7.3mm is .287. I always go a hair larger on the hole because the threads are not always fully formed or sometimes the feed is out of round from the manufacturer. Small amounts but it can affect the way it screws in. i would go with an "L" drill bit. 7.4mm is .2915 and if you measure the drill bit it is probably undersized to start with. Mine are all a couple thousand under the stated sizes.  There is a great chart in the library that I printed and keep on my drill storage box.
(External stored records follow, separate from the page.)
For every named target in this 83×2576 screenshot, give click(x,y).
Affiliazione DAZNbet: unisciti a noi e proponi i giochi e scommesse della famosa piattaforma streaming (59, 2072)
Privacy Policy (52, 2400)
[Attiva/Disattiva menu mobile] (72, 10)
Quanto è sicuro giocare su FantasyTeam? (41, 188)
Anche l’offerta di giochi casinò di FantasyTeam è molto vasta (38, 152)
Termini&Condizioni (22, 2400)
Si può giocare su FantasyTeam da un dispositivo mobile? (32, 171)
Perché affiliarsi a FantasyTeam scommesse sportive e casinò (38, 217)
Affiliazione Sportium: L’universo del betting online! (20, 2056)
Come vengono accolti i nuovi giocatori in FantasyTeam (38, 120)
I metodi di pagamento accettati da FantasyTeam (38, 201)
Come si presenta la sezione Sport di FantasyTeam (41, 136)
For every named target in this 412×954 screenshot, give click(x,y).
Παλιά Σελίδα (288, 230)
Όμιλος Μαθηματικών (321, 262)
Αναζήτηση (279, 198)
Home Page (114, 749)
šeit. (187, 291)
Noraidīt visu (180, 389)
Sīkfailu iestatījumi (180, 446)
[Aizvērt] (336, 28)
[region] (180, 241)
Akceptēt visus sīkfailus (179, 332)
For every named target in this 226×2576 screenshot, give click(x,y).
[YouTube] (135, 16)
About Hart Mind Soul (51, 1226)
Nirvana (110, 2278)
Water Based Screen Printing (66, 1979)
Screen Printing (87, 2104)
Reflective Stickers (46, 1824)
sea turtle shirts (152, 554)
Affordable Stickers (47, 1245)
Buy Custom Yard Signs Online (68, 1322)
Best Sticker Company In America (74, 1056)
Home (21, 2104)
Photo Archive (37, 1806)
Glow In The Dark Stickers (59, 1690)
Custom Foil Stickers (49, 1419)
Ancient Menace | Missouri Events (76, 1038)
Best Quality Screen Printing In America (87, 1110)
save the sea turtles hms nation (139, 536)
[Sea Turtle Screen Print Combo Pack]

I usually have  a copy of it on my desktop for printing or reference as well.


----------



## brownsfn2 (Feb 2, 2015)

Thanks for the link.  I have not seen that before. 

I am using an "L" bit which is 7.366mm.  It seems like the threads are just not deep enough.   I was doubting that .066 makes a difference but maybe it does.  

What I might also be dealing with is the fact that my bits for those sizes are Harbor Freight.  They might not be running true making the hole slightly bigger.

Last night I ordered 7.2 and 7.3 mm bits hoping that I can dial in some accuracy here.  I am hoping it is just my junk drill bits. 

Thanks for all the help everyone!


----------



## mredburn (Feb 2, 2015)

Here is the pdf version from the library
http://content.penturners.org/library/general_reference/conversions.pdf


----------



## mredburn (Feb 2, 2015)

Not all threads on things are cut or formed to full threads. They can be 75% or less of the stated pitch.  That means the depth of the thread is not fully formed and you will need a bigger hole.  That .066 is enough to make a difference. Especially on fine pitch threads. I use a die on the Jowo feeds when I use them. It will surprise you how much they trim back. THere can be small fins, out or round housings or shallow threads. 
If your feed seems to drag and then release and then drag again as you screw it in its probably out of round a few thousandths.  I suppose I should have some dies made up for the Bock feeds.
THe 8.5 x 1 threads on most Sierra clones are not fully formed for depth and need larger holes as well.


----------



## Carl Fisher (Feb 2, 2015)

I've noticed that with the OOR feed housings.  Seems to be fairly common.


----------



## mredburn (Feb 2, 2015)

And one more thing.  IF the tap is Taper tap you may not be tapping the hole deep enough to cut full depth threads. Try running the tap all the way in (if you can)and see if that makes a difference.


----------



## Paul in OKC (Feb 2, 2015)

Id threads generally will not be full formed.


----------



## yort81 (Feb 4, 2015)

brownsfn2 said:


> I have several Bock housings and I have the m7.9 x .6 tap that goes with them from Classic Nib.
> 
> Can someone recommend a drill bit size for this?  I have tried "L" and one other size but having trouble.
> 
> Thanks for any help.



*For my sections using the Bock 7.9 x .6 tap.... 

I use a "G" Bit.... "L" Bit.... and a "P" bit

The "G" Bit all the way through
The "L" Bit a bit more than 3/4 the way through (this one is for the threads)
The "P" Bit a bit more than 1/2 way through
*
*The Fit is exceptional!*


----------